I mean, I would say, if you look across, the three hurricanes and the geographic spend here in Texas, Florida and U.S. territories, I think, we are looking at higher damage than some of the recent storms that certainly we’ve been involved in hurricane with Rita and Katrina 10 years ago and Superstorm Sandy in New Jersey.
So, I think, so there has been -- so -- these are significant opportunities with a broad geographical spread to support housing recovery programs. But we -- I don’t have a set of updated damage estimates..
Okay. And I have kind of few numbers questions to run through if I could quickly..
Sure. Yeah..
What are the pass-throughs that you talked about in the fourth quarter, how -- what’s the value on those?.
Yeah. I would say that….
And then I have a couple other ones just in case you need to find that.
I was curious if you had a preliminary tax rate estimates for 2018 as well?.
We don’t yet have preliminary tax estimate for 2018. I would say that typically we would, I mean, obviously, there is a lot that may happen regard to tax legislation that may have some differences.

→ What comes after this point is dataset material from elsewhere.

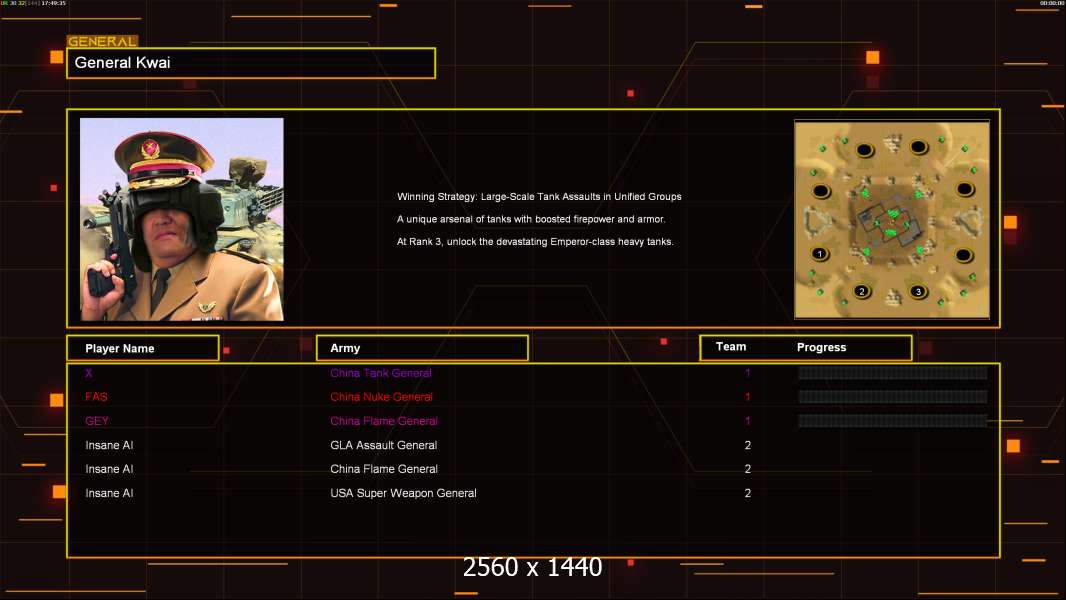Viewport: 1066px width, 600px height.
Task: Click the China Tank General army entry
Action: [x=381, y=373]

But I would expect that going in position that it would be fairly similar to where we were -- where we are for this year probably in the 38% to 38.5% range..
Okay..
And with regard to pass-throughs, if you look at kind of the value of the pass-throughs that are shifting more to the right, that’s more in the, I would say, roughly $10 million range give or take $1 million or $2 million..
For the quarter or….
On the year-to-date basis..
On the year-to-date basis..
On the year-to-date basis and what about in the fourth quarter, because didn’t you say that some kind of….
Yeah. I would say that’s more in the roughly $5 million range -- $4 million to $5 million range..
Okay. Perfect.
And last kind of numerical question for me, are there any accounting changes that we should be contemplating and start doing work on as we look into 2018 that impact the business and how you report to?.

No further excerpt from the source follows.